A concentrated-solar power plant just off Route 66 in Daggett, Calif., is nearing its 30th year, and its owners say they want to improve it so it can operate for a few more decades, according to a story by Clean Technica.
From the story:
The plants use parabolic trough technology that uses curved mirrors to reflect sunlight onto a receiver containing fluids – in this case oils and synthetic fluids. That creates steam and drives a turbine. Now the owners, Cogentrix, owned by the Carlyle Group, are looking to upgrade the plant and possibly add storage as it seeks a new PPA to cover the next 20 years of operations. […]
Brad Bergman, the general manager of SEGS I and II, told RenewEconomy during a tour of the plants last week that CSP plants grow old gracefully and can continue to operate almost indefinitely. The initial capital cost has been depreciated, and any upgrades in equipment will be small in comparison. […]
Bergman is currently testing a range of new trough designs that will improve efficiency, and he is also looking at storage options.

==========

* **The exercise**:
Answer from the solar plant article:
1. In what town is the plant located?
2. What group owns Cogentrix?
3. What is Brad Bergman's job title?

==========

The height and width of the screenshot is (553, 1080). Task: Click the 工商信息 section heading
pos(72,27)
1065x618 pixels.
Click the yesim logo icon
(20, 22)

==========

* **Result for this exercise**:
1. Daggett, Calif.
2. The Carlyle Group
3. General manager of SEGS I and II